Output the listing below verbatim, but drop the images.

━━━━━ Source material ━━━━━

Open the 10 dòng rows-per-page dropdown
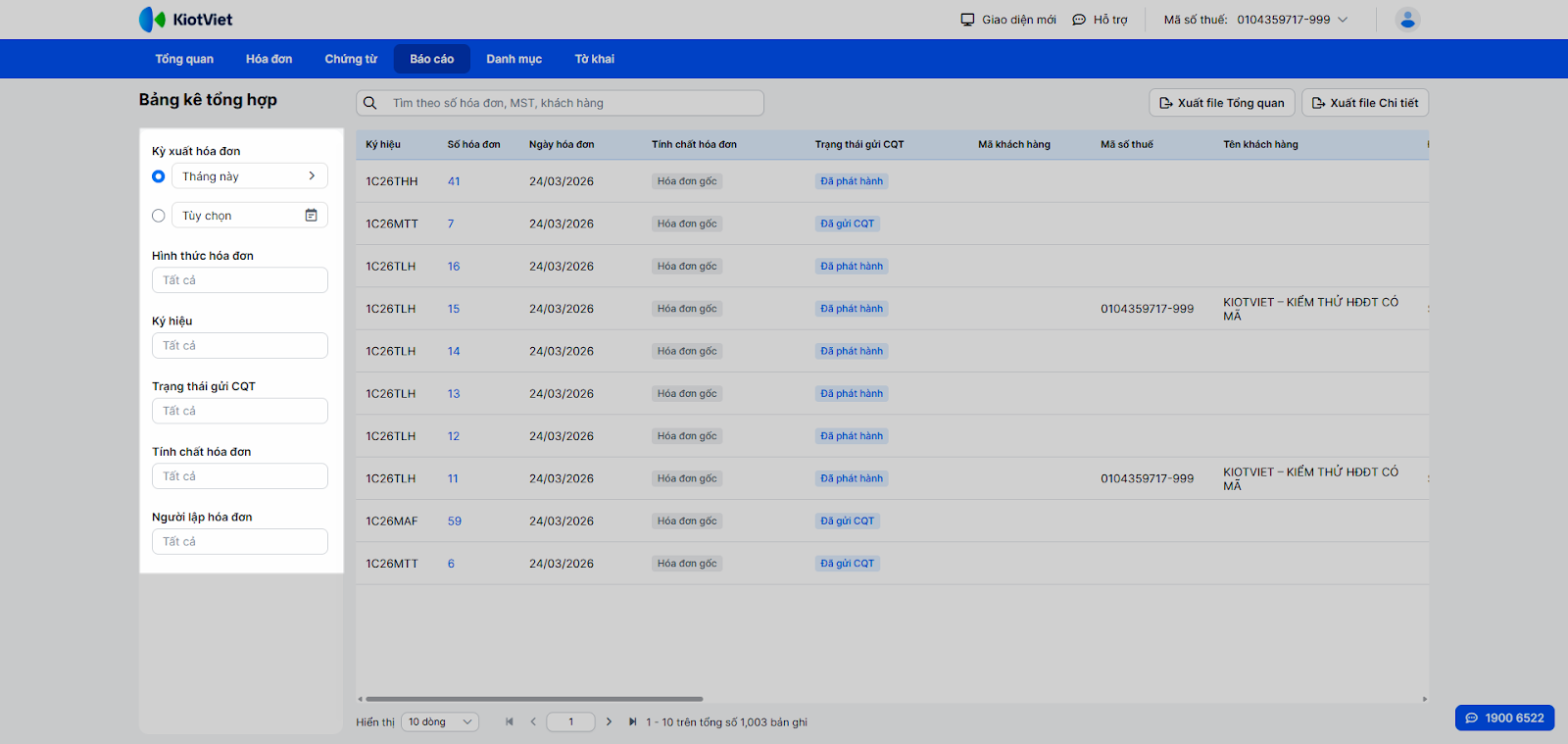The image size is (1568, 744). (440, 722)
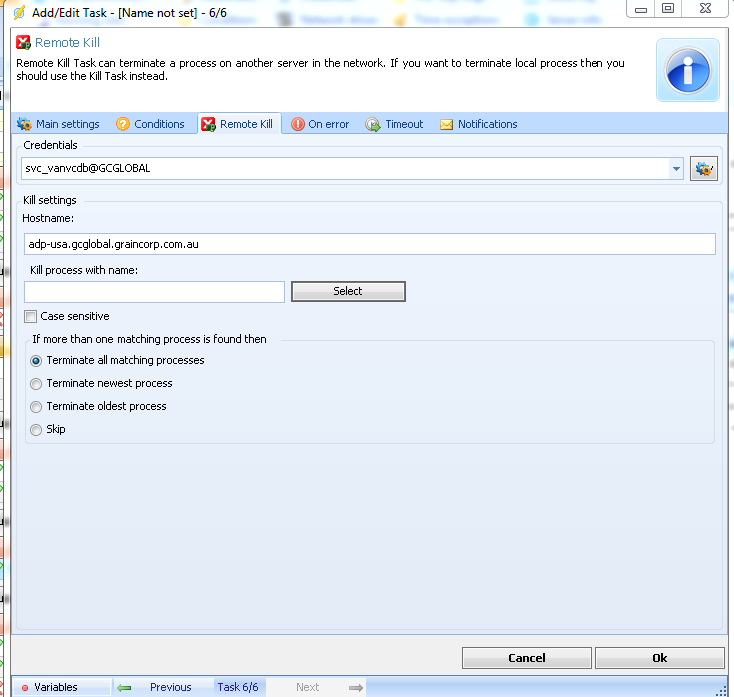This screenshot has width=734, height=697.
Task: Open the Conditions tab
Action: (x=150, y=124)
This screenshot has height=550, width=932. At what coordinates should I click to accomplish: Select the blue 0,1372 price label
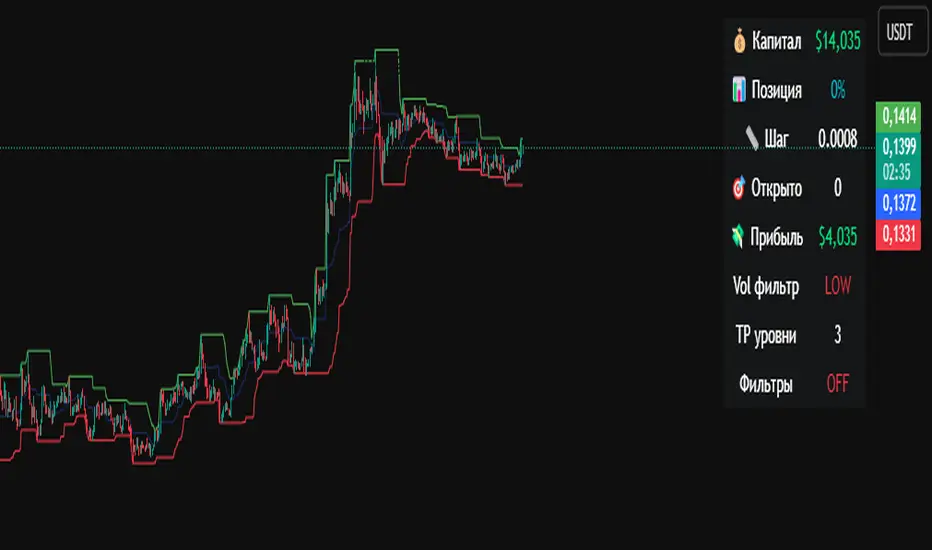click(x=899, y=203)
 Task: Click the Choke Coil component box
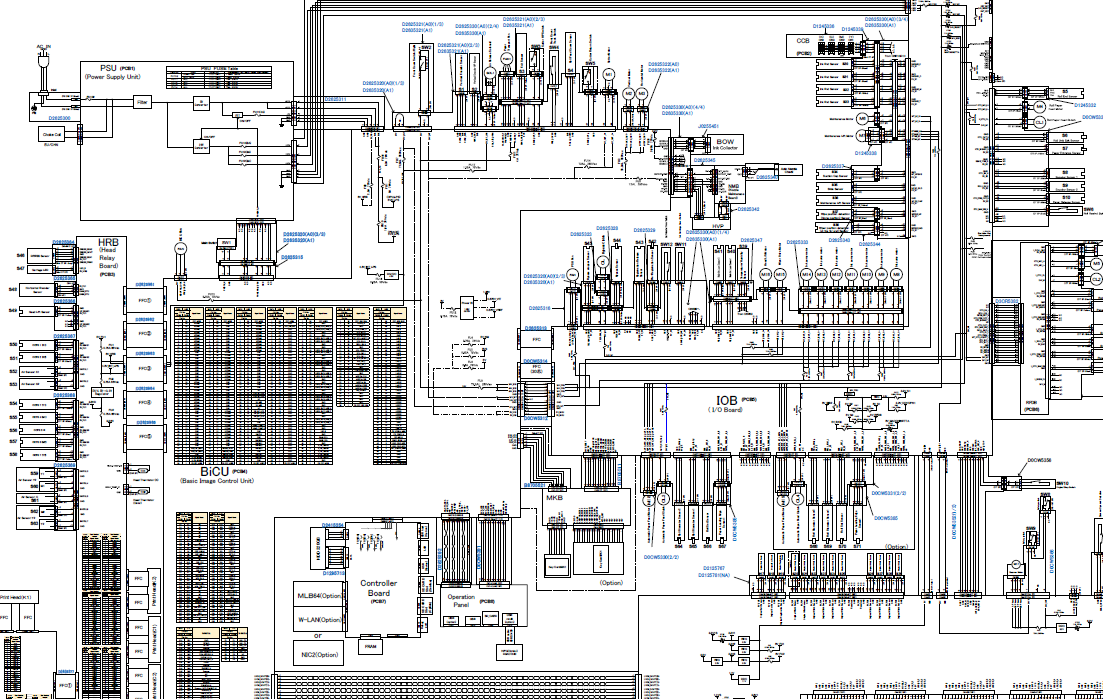pyautogui.click(x=52, y=132)
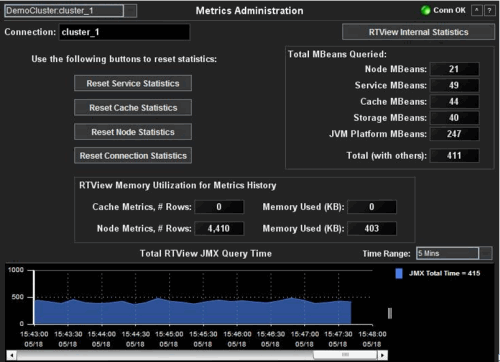
Task: Open help with the question mark button
Action: pos(489,10)
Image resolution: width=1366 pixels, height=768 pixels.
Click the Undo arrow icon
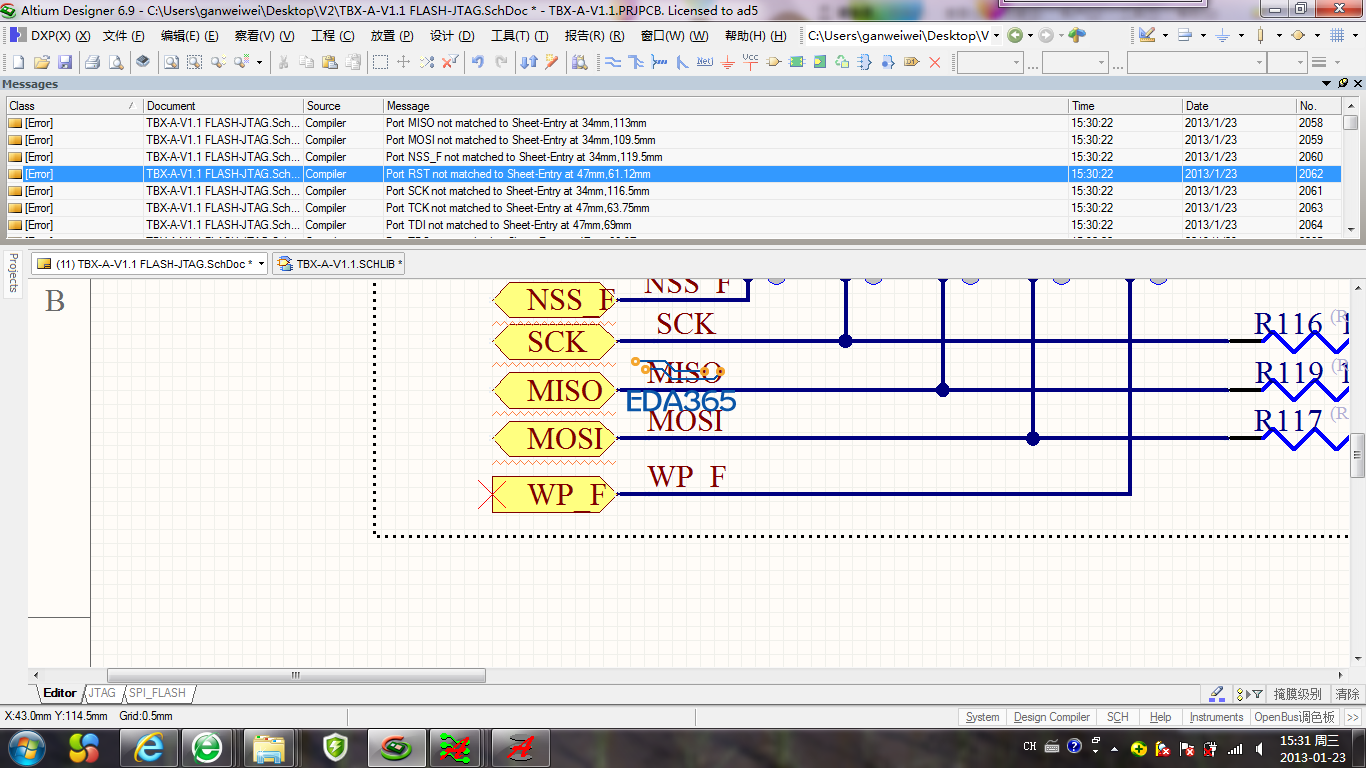click(x=478, y=62)
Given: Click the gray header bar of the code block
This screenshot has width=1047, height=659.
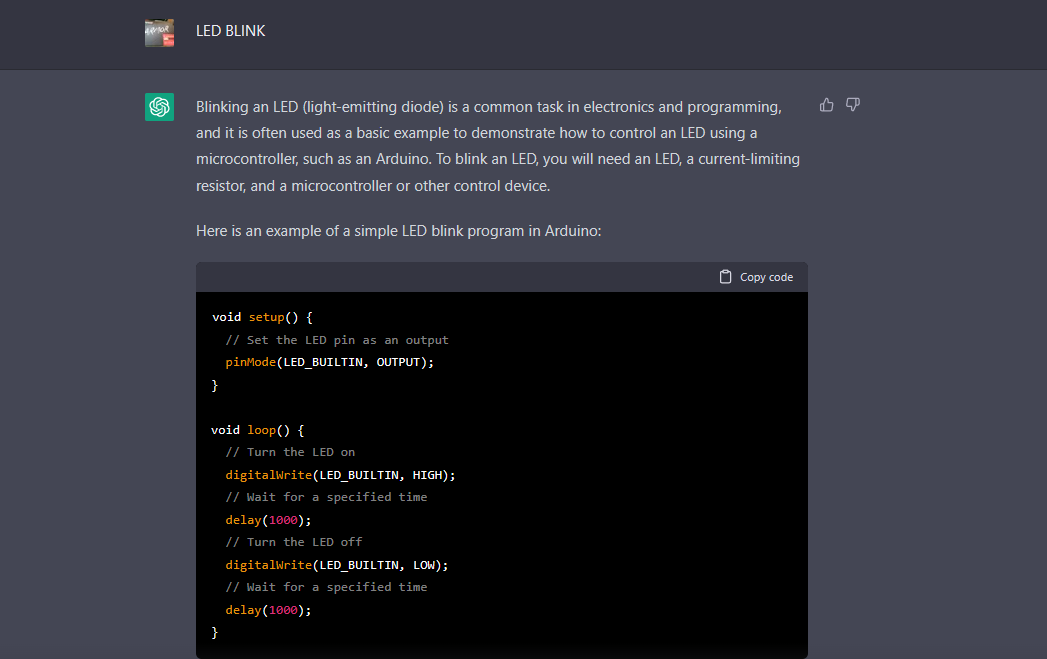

━━━━━

— Written response —
Open the 10 dòng rows-per-page dropdown
The image size is (1568, 744). (440, 722)
This screenshot has width=734, height=697.
Task: Open the Conditions tab
Action: (x=150, y=124)
This screenshot has height=550, width=932. At what coordinates should I click to accomplish: Select the blue 0,1372 price label
click(x=899, y=203)
 Task: Click the Choke Coil component box
pyautogui.click(x=52, y=132)
Task: Open help with the question mark button
Action: pos(489,10)
Image resolution: width=1366 pixels, height=768 pixels.
Click the Undo arrow icon
click(x=478, y=62)
Given: Click the gray header bar of the code block
This screenshot has width=1047, height=659.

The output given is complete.